Titan IVBIn 1999 a Titan IVb (this is a really big rocket) blasted off the pad, bound to geosynchronous orbit with a military communications satellite aboard. Nine minutes into the flight the first stage shut down and separated properly. The Centaur second stage ignited and experienced instabilities about the roll axis. That coupled into both yaw and pitch deviations until the vehicle tumbled. Computers compensated by firing the reaction control system thrusters… till they ran out of fuel. The Milstar spacecraft wound up in a useless low elliptical orbit.

A number of crucial constants specified the launcher’s flight behavior. That file wasn’t managed by a version control system… and was lost. An engineer modified a similar file to recreate the data but entered one parameter as -0.1992476 instead of the correct -1.992476. That was it – that one little slipup cost taxpayers a billion dollars. At least there’s plenty more money where that came from.

We all know to protect important files with a VCS – right? Astonishingly, in 1999 a disgruntled programmer left the FAA, deleting all of the software needed for on-route control of planes between Chicago O’ Hare and the regional airports. He encrypted it on his home computer. The feds busted him, of course, but FBI forensics took 6 months to decrypt the key.

Everyone makes mistakes, but no one on the Centaur program checked the engineer’s work. For nearly 30 years we’ve known that inspections and design reviews are the most powerful techniques known to prevent errors.

The constant file was never exercised in the inertial navigation system testbed, which had been specifically designed for tests using real flight data.

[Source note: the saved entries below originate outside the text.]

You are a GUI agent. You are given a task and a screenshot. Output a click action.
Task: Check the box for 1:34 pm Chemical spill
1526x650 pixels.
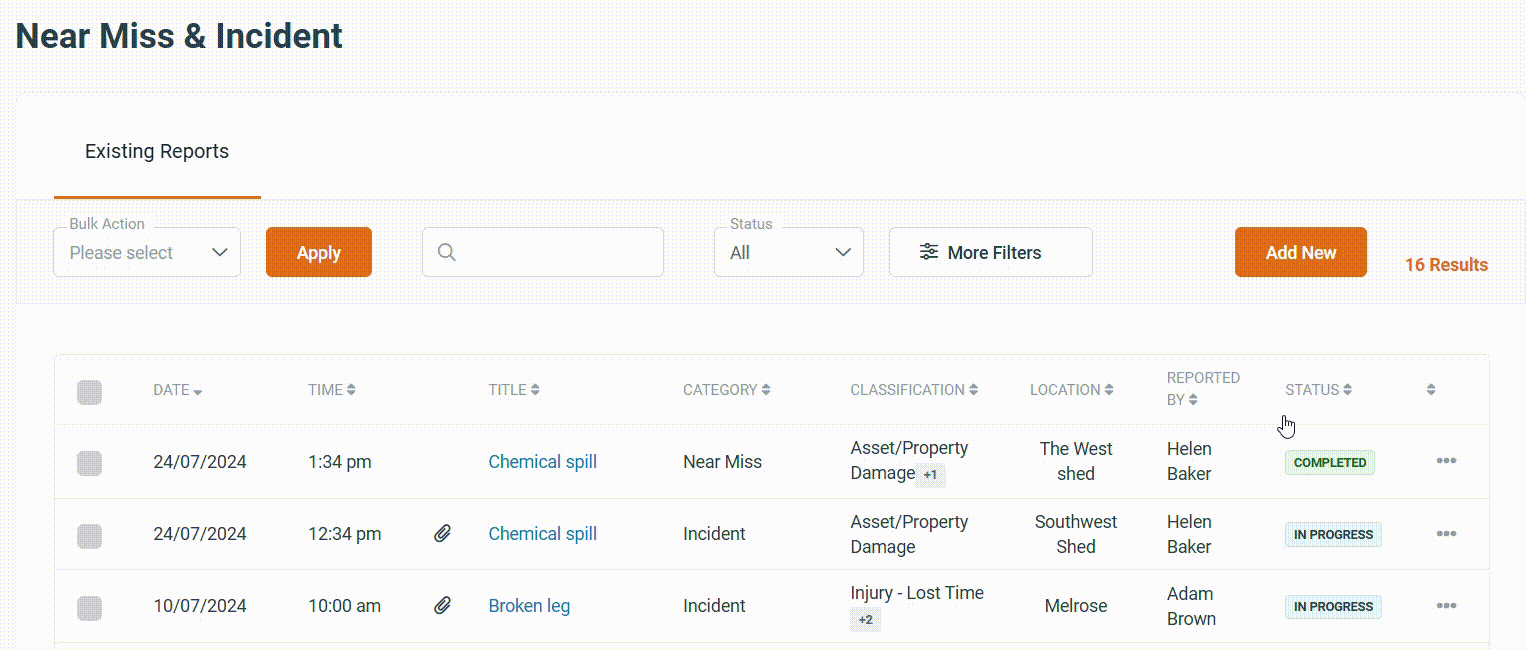[x=90, y=463]
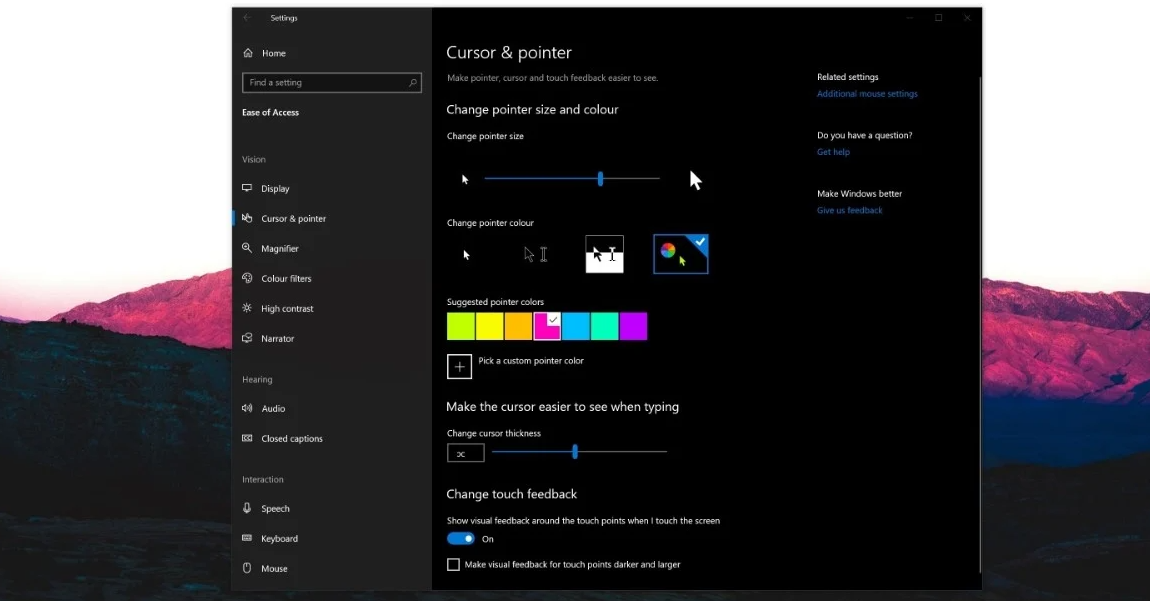
Task: Enable darker and larger touch feedback checkbox
Action: tap(454, 565)
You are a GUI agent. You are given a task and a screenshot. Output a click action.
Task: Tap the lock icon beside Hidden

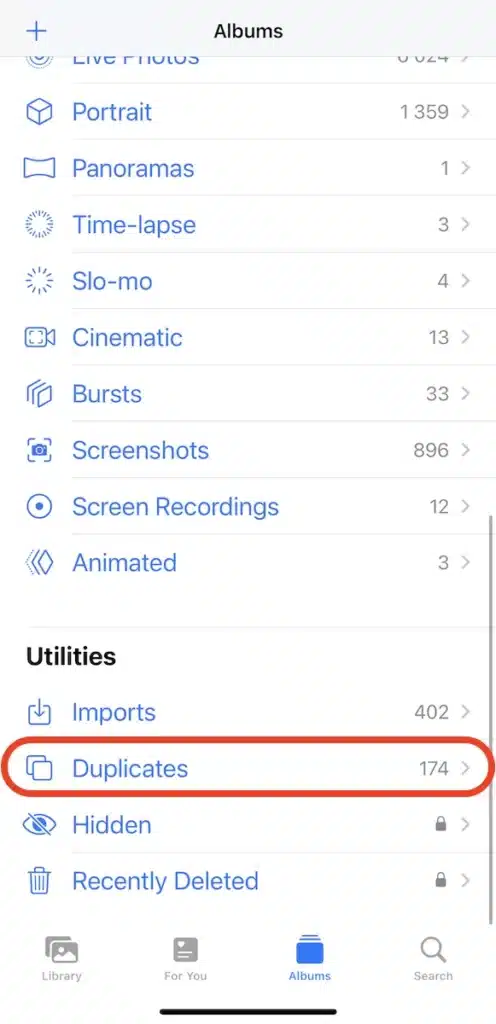(x=441, y=824)
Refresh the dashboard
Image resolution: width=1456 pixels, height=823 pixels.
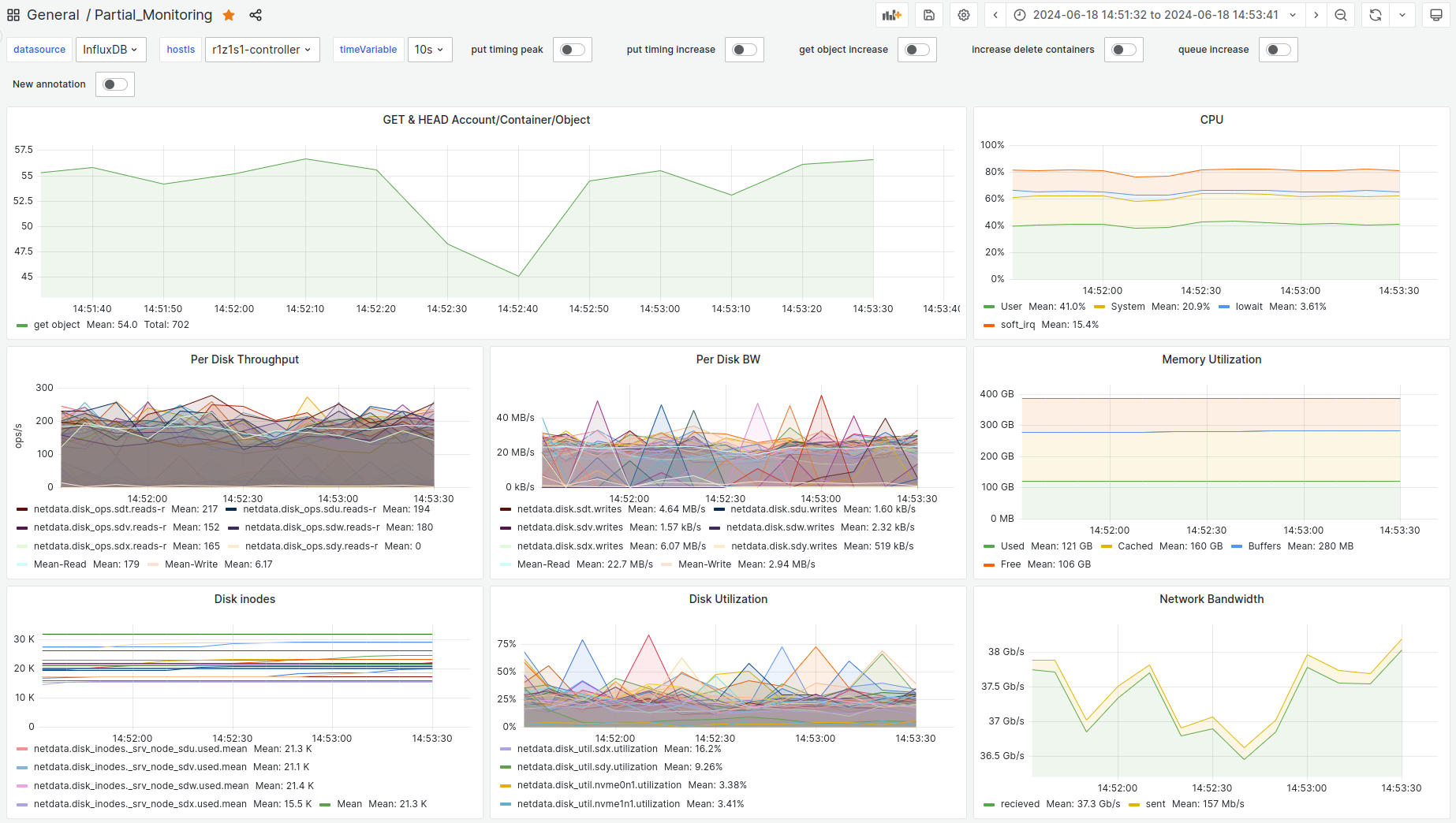[1376, 15]
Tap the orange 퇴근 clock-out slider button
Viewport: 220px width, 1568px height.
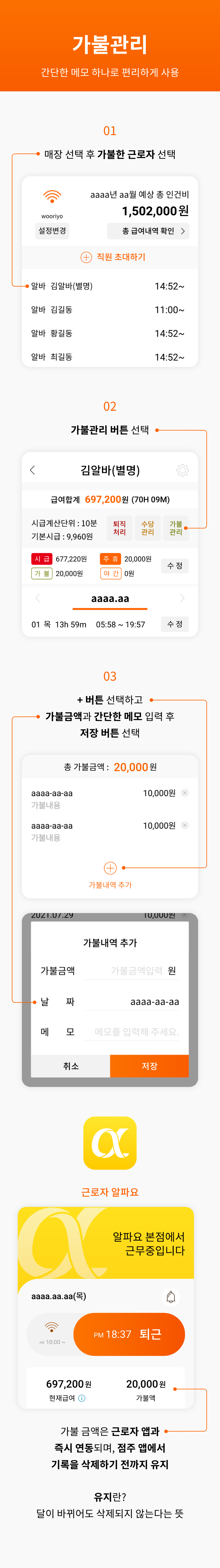pyautogui.click(x=129, y=1334)
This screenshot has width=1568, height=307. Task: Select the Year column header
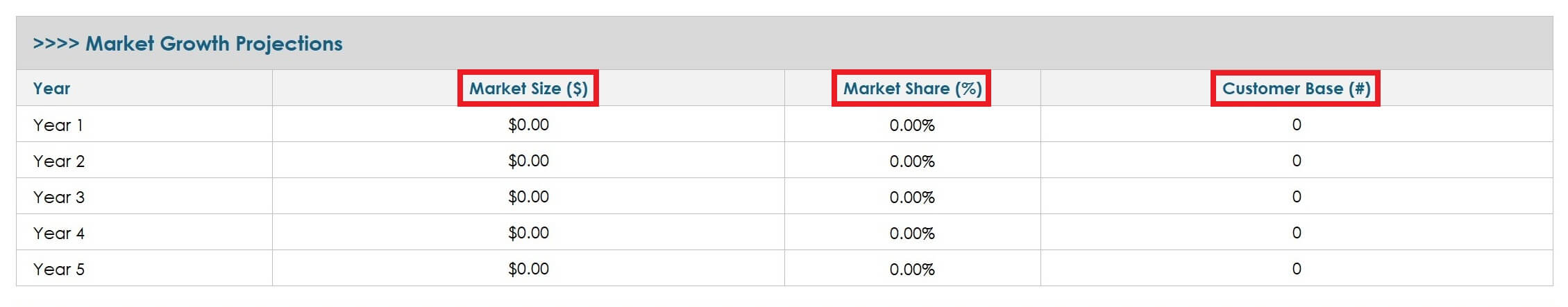52,89
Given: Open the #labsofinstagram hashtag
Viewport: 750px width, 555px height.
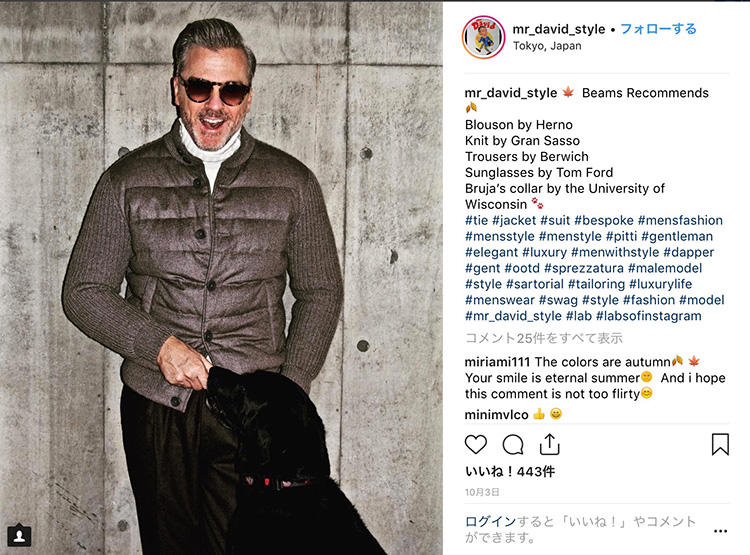Looking at the screenshot, I should pyautogui.click(x=649, y=316).
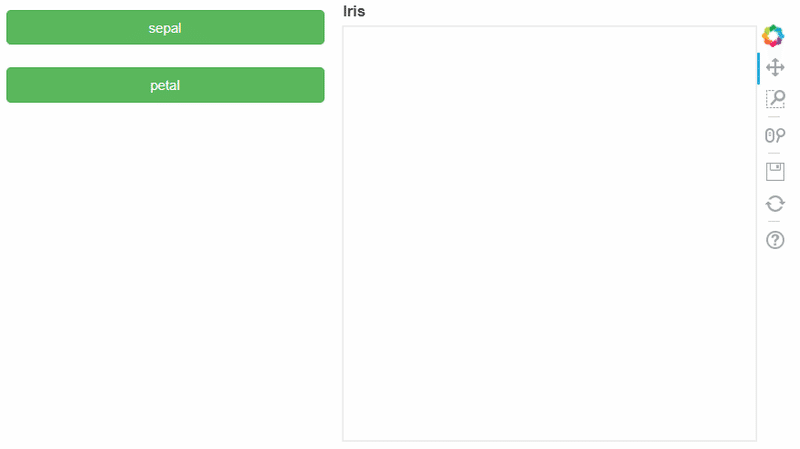The image size is (800, 449).
Task: Toggle the mouse Wheel Zoom on
Action: [x=774, y=135]
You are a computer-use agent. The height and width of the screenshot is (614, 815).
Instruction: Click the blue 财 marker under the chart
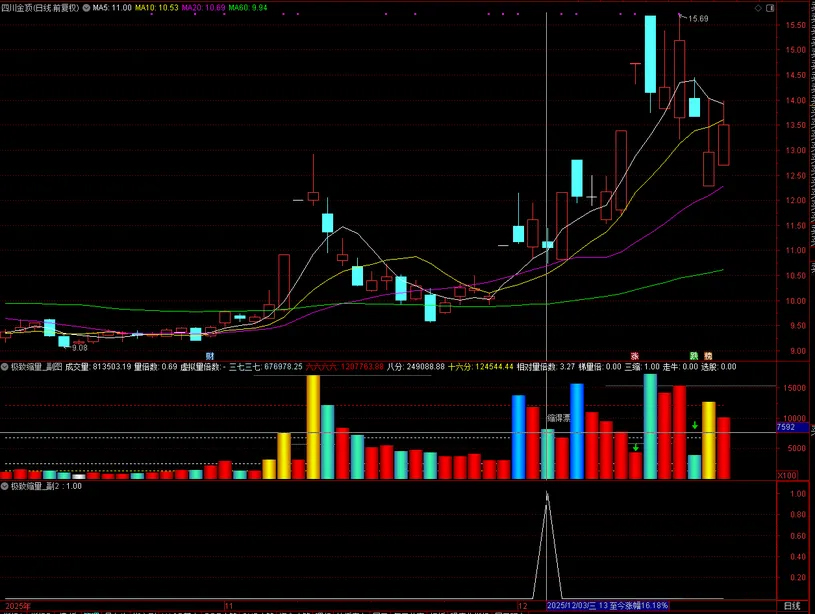point(210,356)
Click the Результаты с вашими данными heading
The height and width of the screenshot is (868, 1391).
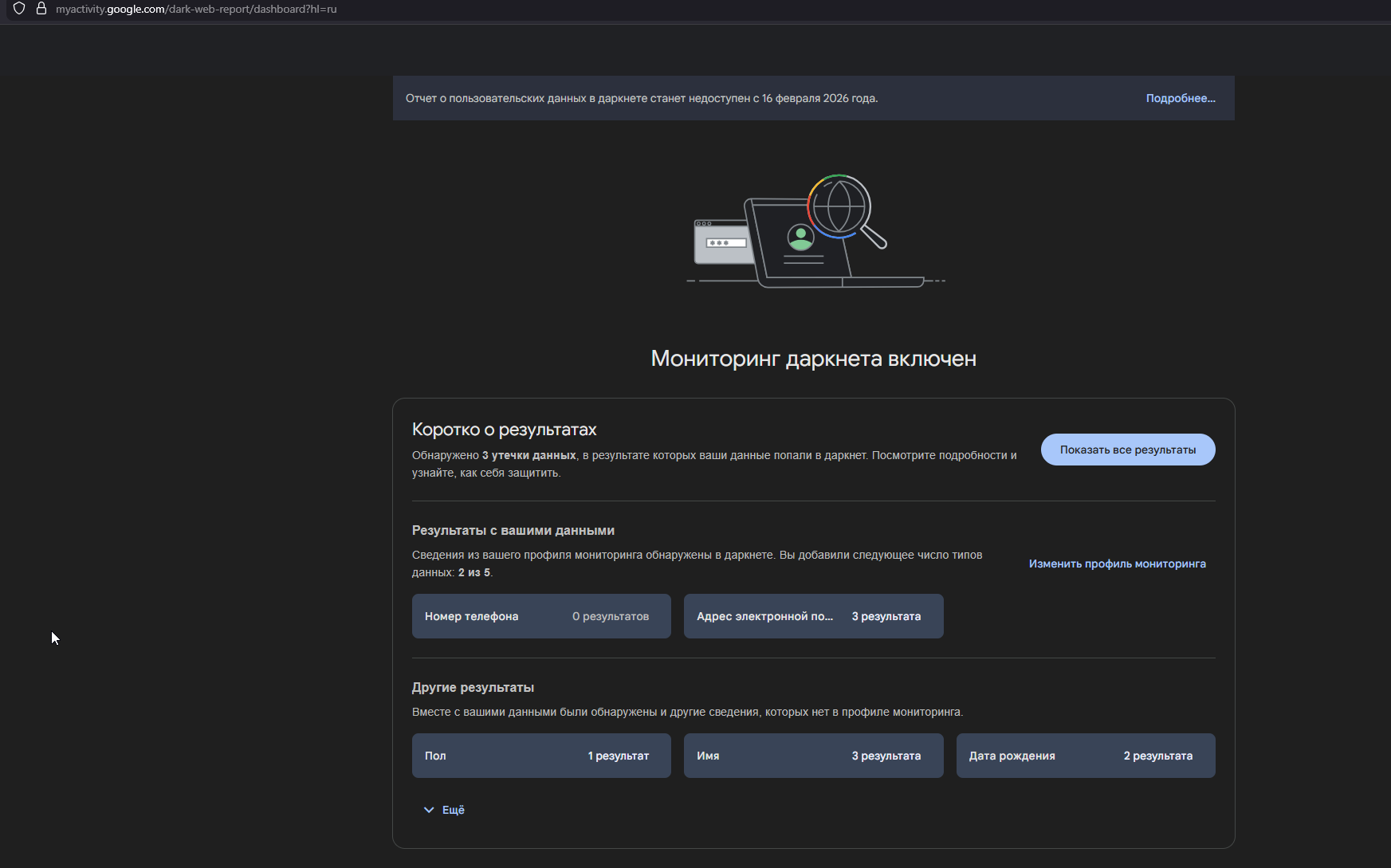click(x=513, y=530)
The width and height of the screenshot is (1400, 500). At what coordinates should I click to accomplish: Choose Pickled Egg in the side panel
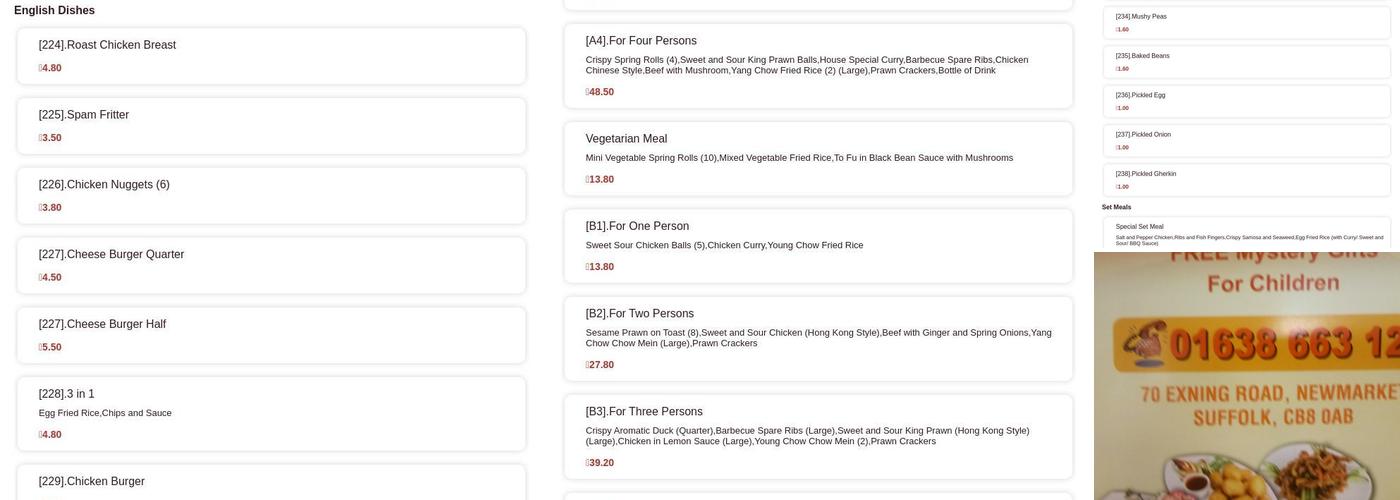click(x=1246, y=101)
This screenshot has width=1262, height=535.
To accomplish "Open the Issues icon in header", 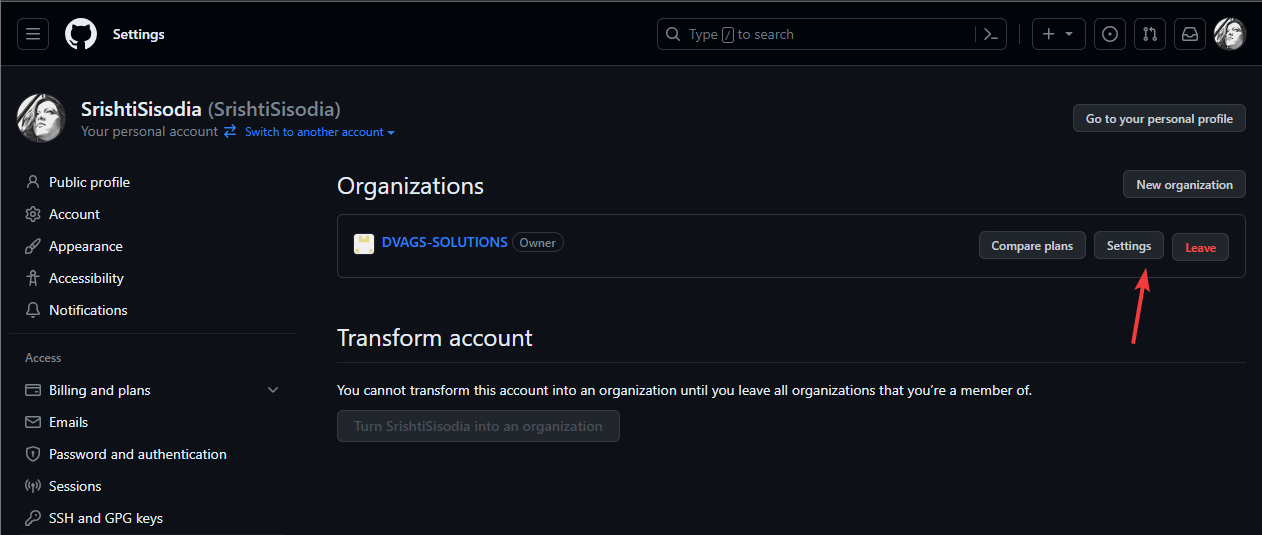I will tap(1109, 34).
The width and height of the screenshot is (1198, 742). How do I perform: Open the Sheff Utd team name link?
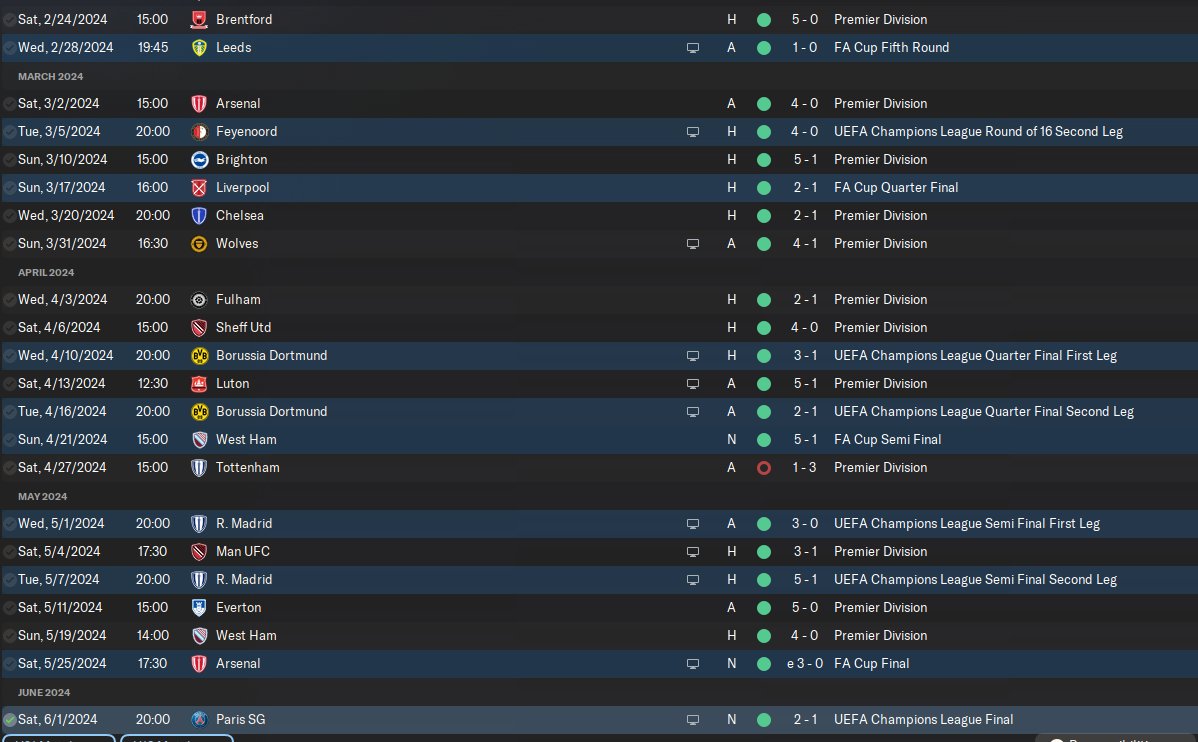(243, 328)
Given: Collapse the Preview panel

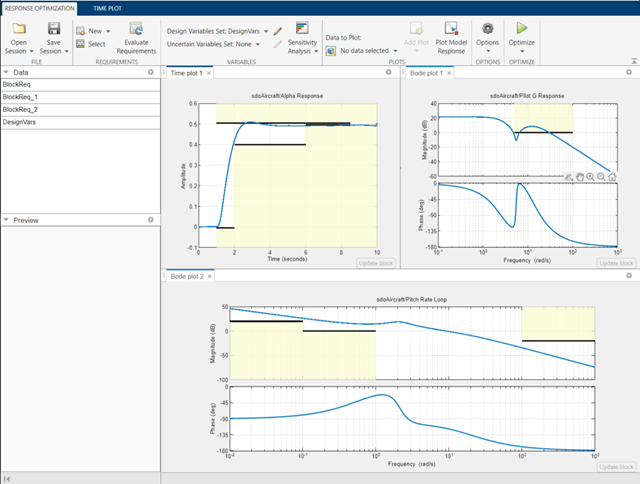Looking at the screenshot, I should click(5, 219).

Test like you fly, fly what you tested.

A year later Sea Launch (check out the cool pictures of their ship-borne launch pad at www.sea-launch.com) lost the $100 million ICO F-1 spacecraft when the second stage shut down prematurely.

The ground control software had been modified to accommodate a slight change in requirements. One line of code, a conditional meant to close a valve just prior to launch, was somehow deleted. As a result all of the helium used to pressurize the second stage’s fuel tanks leaked out. Pre-flight tests missed the error.

Test like you fly, fly what you tested.

This failure illustrates the intractability of software. During countdown, ground software monitored some 10,000 sensors, issuing over a million commands to the vehicle. Only one was incorrect, a 99.9999% success rate. In school a 90 is an A. Motorola’s famed six sigma quality program eliminates all but 3.4 defects per million. Yet even 99.9999% isn’t good enough for computer programs.

Software isn’t like a bridge, where margins can be added by using a thicker beam. One bit wrong out of hundreds of millions can be enough to cause total system collapse. Margin comes from changing the structure in sometimes difficult ways, like using redundant computers with different code. In Sea Launch’s case, perhaps a line or two of C that monitored the position of the valve would have made sense.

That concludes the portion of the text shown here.